_PROBLEM TO SOLVE_. Print out every entry that follows, exactly as written.

_TASK INPUT_.
----
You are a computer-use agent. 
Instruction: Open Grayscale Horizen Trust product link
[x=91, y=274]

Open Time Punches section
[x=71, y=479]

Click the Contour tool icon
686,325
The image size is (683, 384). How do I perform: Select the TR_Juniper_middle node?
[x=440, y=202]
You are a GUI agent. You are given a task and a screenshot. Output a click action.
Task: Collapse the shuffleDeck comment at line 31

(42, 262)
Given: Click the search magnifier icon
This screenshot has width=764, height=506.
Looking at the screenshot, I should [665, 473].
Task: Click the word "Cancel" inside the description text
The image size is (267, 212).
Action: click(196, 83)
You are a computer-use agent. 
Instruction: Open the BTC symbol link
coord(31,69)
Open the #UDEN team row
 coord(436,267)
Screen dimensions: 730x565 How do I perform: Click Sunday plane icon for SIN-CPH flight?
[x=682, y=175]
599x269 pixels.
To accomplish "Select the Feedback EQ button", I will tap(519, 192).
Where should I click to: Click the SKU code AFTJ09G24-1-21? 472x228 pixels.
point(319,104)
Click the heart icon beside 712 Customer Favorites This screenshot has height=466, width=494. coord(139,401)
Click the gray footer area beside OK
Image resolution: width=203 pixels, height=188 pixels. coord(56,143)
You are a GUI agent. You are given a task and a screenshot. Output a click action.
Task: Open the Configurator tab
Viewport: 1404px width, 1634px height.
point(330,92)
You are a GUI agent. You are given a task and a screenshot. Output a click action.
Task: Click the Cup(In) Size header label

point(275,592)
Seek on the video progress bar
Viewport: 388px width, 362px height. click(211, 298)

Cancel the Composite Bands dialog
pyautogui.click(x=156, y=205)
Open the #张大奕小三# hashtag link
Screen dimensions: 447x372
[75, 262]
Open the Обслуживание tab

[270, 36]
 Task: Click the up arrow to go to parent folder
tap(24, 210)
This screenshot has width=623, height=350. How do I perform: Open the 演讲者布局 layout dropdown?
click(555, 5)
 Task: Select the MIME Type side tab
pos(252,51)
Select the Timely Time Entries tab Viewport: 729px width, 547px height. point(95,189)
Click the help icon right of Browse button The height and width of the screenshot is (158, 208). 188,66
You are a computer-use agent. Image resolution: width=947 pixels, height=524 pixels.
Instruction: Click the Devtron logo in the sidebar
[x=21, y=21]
----
_RESULT FOR THIS TASK_.
You are a computer-use agent. 
Instruction: Open Grayscale Horizen Trust product link
[x=91, y=274]

Open Time Punches section
[x=71, y=479]

Click the Contour tool icon
686,325
The image size is (683, 384). How do I perform: Select the TR_Juniper_middle node?
[x=440, y=202]
You are a GUI agent. You are given a task and a screenshot. Output a click action.
Task: Collapse the shuffleDeck comment at line 31

(42, 262)
Given: Click the search magnifier icon
This screenshot has width=764, height=506.
Looking at the screenshot, I should [665, 473].
Task: Click the word "Cancel" inside the description text
The image size is (267, 212).
Action: click(196, 83)
You are a computer-use agent. 
Instruction: Open the BTC symbol link
coord(31,69)
Open the #UDEN team row
 coord(436,267)
Screen dimensions: 730x565 How do I perform: Click Sunday plane icon for SIN-CPH flight?
[x=682, y=175]
599x269 pixels.
To accomplish "Select the Feedback EQ button", I will tap(519, 192).
Where should I click to: Click the SKU code AFTJ09G24-1-21? 472x228 pixels.
point(319,104)
Click the heart icon beside 712 Customer Favorites This screenshot has height=466, width=494. coord(139,401)
Click the gray footer area beside OK
Image resolution: width=203 pixels, height=188 pixels. coord(56,143)
You are a GUI agent. You are given a task and a screenshot. Output a click action.
Task: Open the Configurator tab
Viewport: 1404px width, 1634px height.
point(330,92)
You are a GUI agent. You are given a task and a screenshot. Output a click action.
Task: Click the Cup(In) Size header label

point(275,592)
Seek on the video progress bar
Viewport: 388px width, 362px height. click(211, 298)

Cancel the Composite Bands dialog
pyautogui.click(x=156, y=205)
Open the #张大奕小三# hashtag link
Screen dimensions: 447x372
[75, 262]
Open the Обслуживание tab

[270, 36]
 Task: Click the up arrow to go to parent folder
tap(24, 210)
This screenshot has width=623, height=350. How do I perform: Open the 演讲者布局 layout dropdown?
click(555, 5)
 Task: Select the MIME Type side tab
pos(252,51)
Select the Timely Time Entries tab Viewport: 729px width, 547px height. point(95,189)
Click the help icon right of Browse button The height and width of the screenshot is (158, 208). 188,66
You are a computer-use agent. Image resolution: width=947 pixels, height=524 pixels.
Instruction: Click the Devtron logo in the sidebar
[x=21, y=21]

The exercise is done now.